For more, courtesy of the cost of the “credits.” But the price is still worth not being stuck (literally) with a device.
Tesla has taken in just shy of $10 billion since 2009 via extorting these credits from car companies that make what sells rather than devices made to meet quotas. In this way, Tesla has used the coercive power of the regulatory apparat not only to enrich itself but also to impoverish the manufacturers of alternatives to Tesla’s battery powered devices. These latter have fewer resources to invest in designing new vehicles, having spent them on “credits” for not having made their quota of devices. It’s one of the reasons why there are fewer new vehicles – as opposed to new devices – coming onto the “market,” which is in air fingers quotation marks for the same reason that “vaccine,” in the contest of mRNA drugs, ought always to be bracketed in air fingers quotation marks.
But not many people outside the car business – who don’t understand the way the regulatory apparat works – have any idea this extortion/winnowing is going on. They have been led to believe that battery powered devices are merely the “latest thing,” not unlike the way CDs were back in the ’90s. A natural evolution of technology from something not-as-good to something better.
In fact, the situation with battery powered devices – what are styled EVs – is more like what the situation would have been if the manufacturers of CDs were obliged to buy “credits” from the manufacturers of compact discs, for not making enough cassette tapes to meet their compliance quota.
Of course, the government did not impose cassette tape quotas – and people were free to buy CDs instead.
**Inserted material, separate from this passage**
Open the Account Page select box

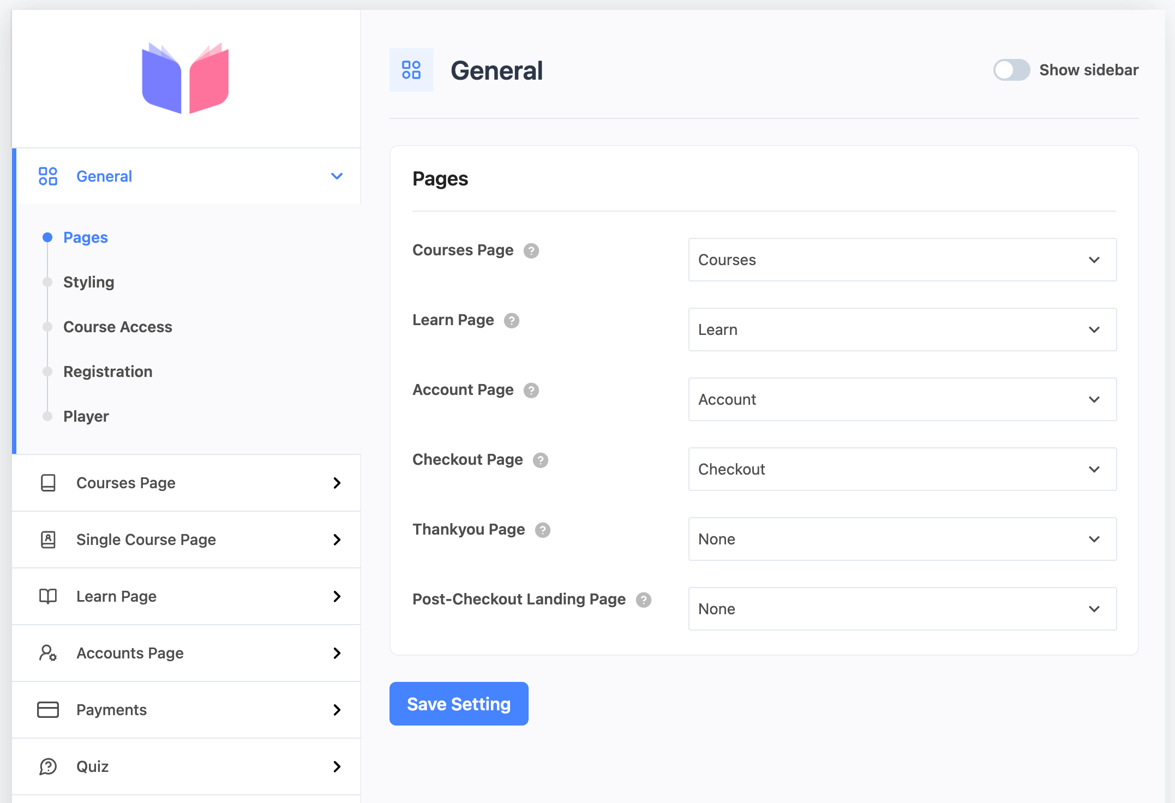902,399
That’s what you call a market.
It is unlikely Tesla would have had the resources to manufacture more than the handful of Frankenstein devices – Lotus sports cars converted into EVs – that were its original offerings, absent the “zero emissions” quotas vehicle manufacturers have been obliged to meet. Or buy “credits” from Tesla for not meeting them. This provided the seed capital Tesla needed to manufacture its own devices, such as the Model 3 – with resources extracted from other manufacturers who didn’t need to rely on quotas (or extortion) to earn money.
Tesla has also enjoyed ballistic stock valuation, which seems to some to be a market endorsement of Tesla’s business. Rather, it is evidence of the success of Tesla’s grift. The market valuation of Tesla is predicated almost entirely on the “market” for devices created by the elimination of the market for vehicles that are not devices. That is to say, the value of Tesla stock correlates with the assumption that people will have to buy what the government is requiring be sold. There is also trendiness factor involved, just the same as was true of the meteoric rise in value of Apple Computer stock, back in the day when Apple was new and very trendy.
But Apple didn’t rely on quotas or the suppression of alternatives to its products. Tesla did – and still does.
“We don’t manage the business with the assumption that regulatory credits will contribute in a significant way to the future,” Tesla’s then-CFO Zachary Kirkhorn said during a July 2020 earnings call. “It will continue for some period of time, but eventually this stream of regulatory credits will reduce.”
Yes. Once Tesla has sucked the remaining life out of its rivals. Once there are no longer alternatives to devices – Teslas or otherwise – because the entire industry has been forced by a combination of regulations and quotas to manufacture nothing other than devices.
At which point, Tesla will have the “market” it has always wanted.